Problem
In the records that follow, find the line containing "Click the base" and the line containing "1568x757 pixels.", then transcribe both and every line between them exactly, omitting pictures.
************
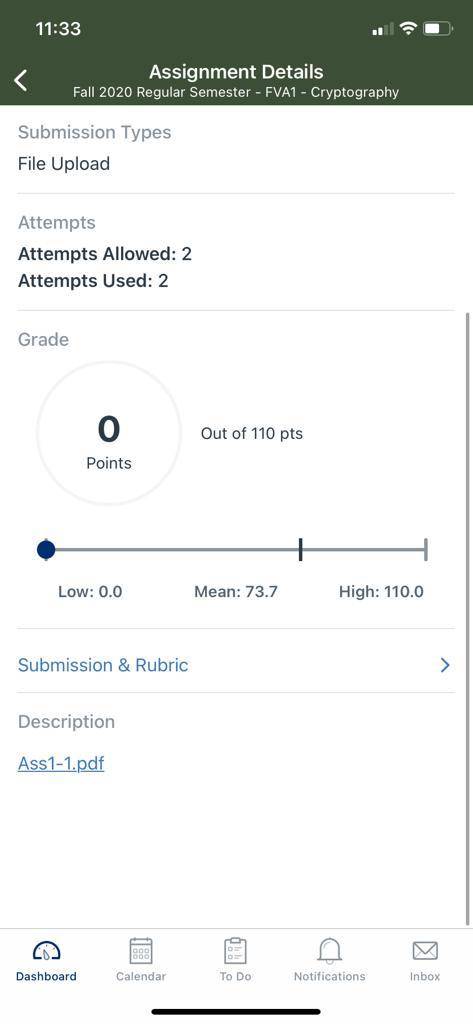Open the Inbox envelope icon
The height and width of the screenshot is (1024, 473).
[425, 950]
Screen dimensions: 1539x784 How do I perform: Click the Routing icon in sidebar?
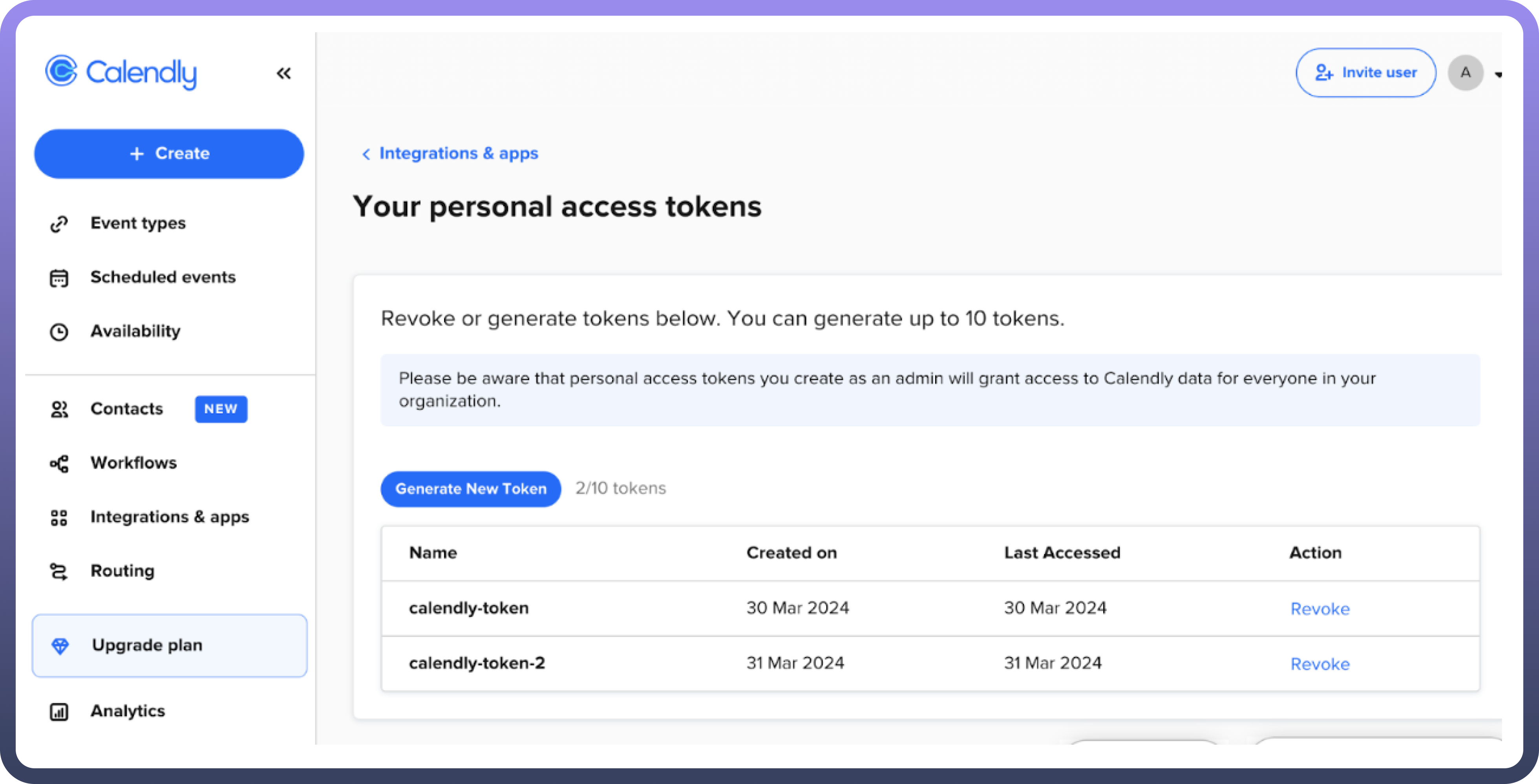59,571
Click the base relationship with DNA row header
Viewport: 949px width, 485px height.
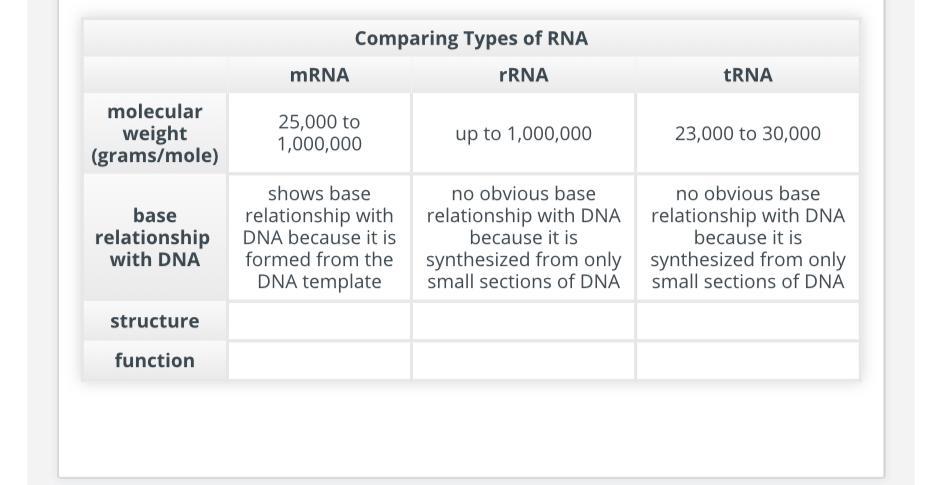155,238
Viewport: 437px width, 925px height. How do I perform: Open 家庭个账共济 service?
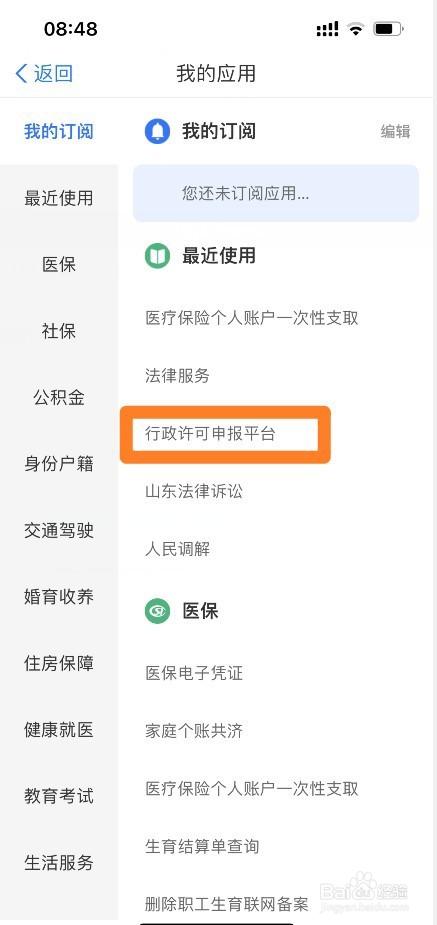194,732
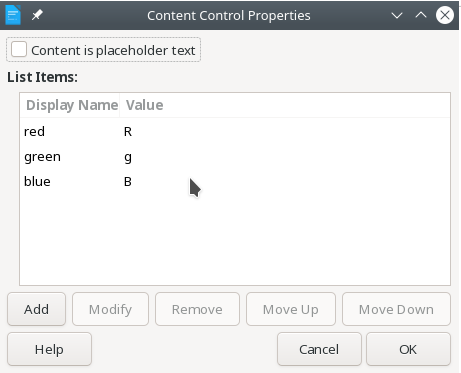Select the red list item
The width and height of the screenshot is (461, 373).
tap(235, 131)

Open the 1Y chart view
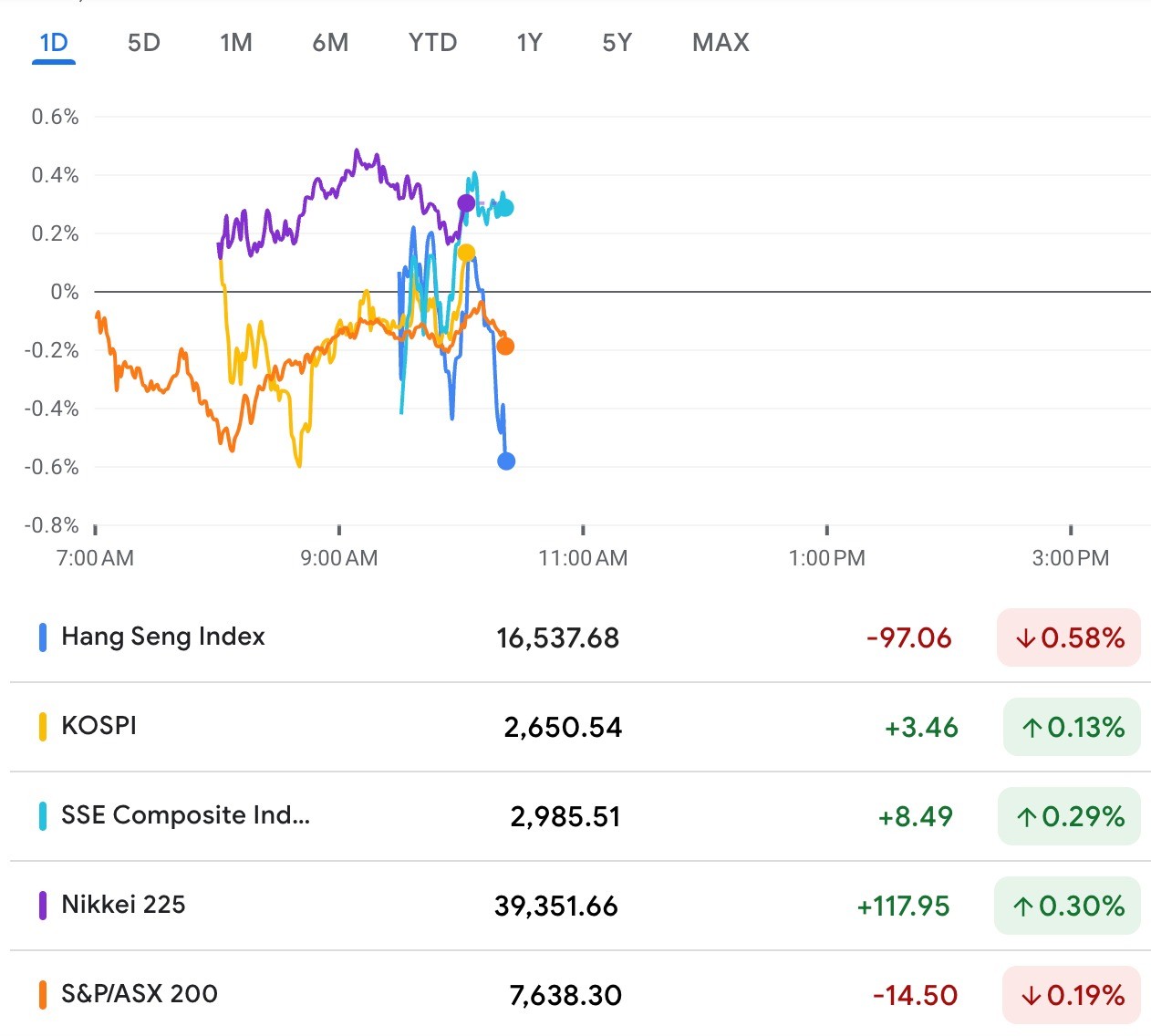tap(529, 43)
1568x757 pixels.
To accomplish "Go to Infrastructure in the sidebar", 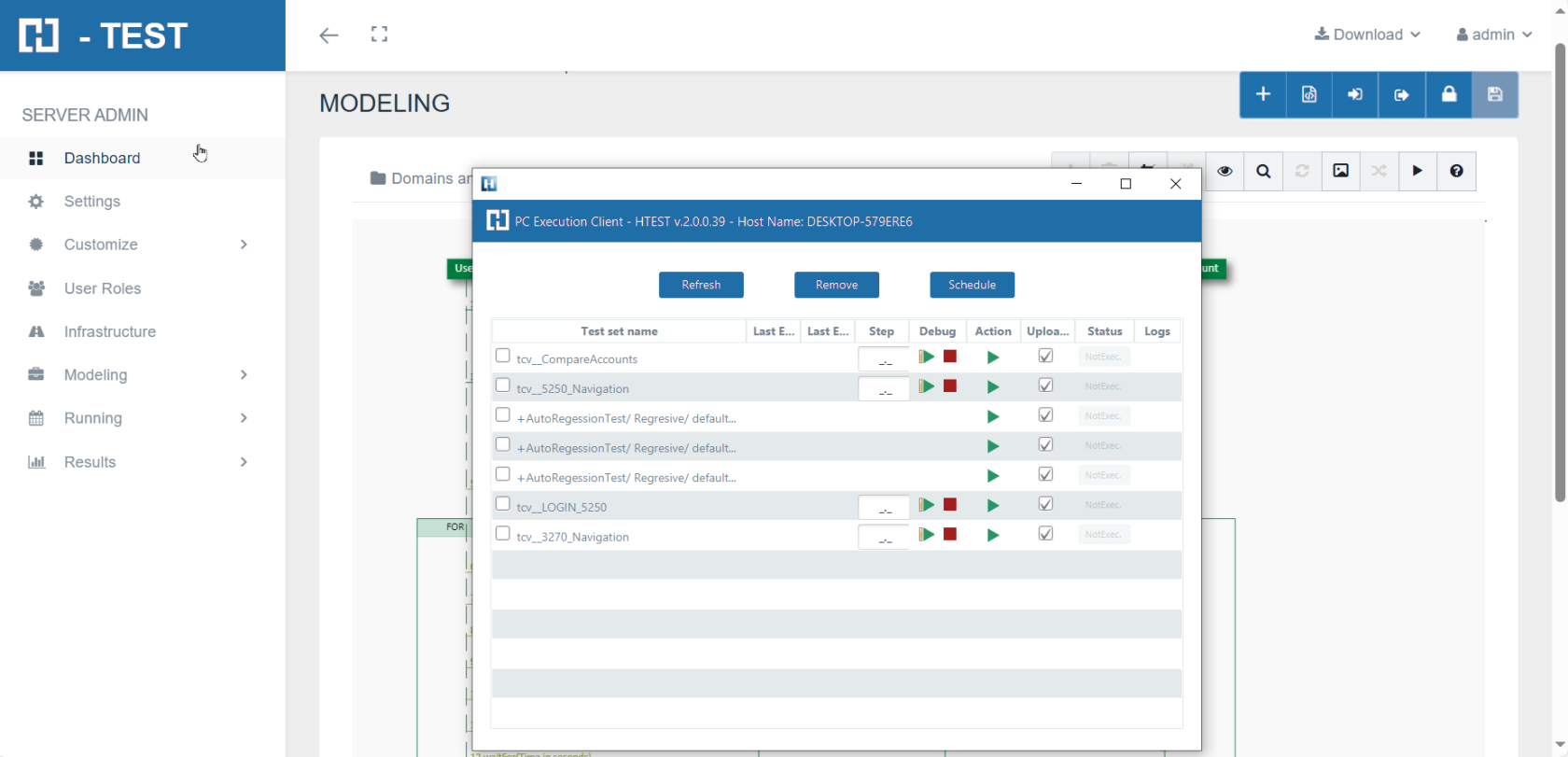I will (109, 331).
************
Task response
Click the base relationship with DNA row header
Viewport: 949px width, 485px height.
155,238
Viewport: 437px width, 925px height. How do I perform: Open 家庭个账共济 service?
194,732
Select the red list item
The width and height of the screenshot is (461, 373).
tap(235, 131)

Open the 1Y chart view
tap(529, 43)
1568x757 pixels.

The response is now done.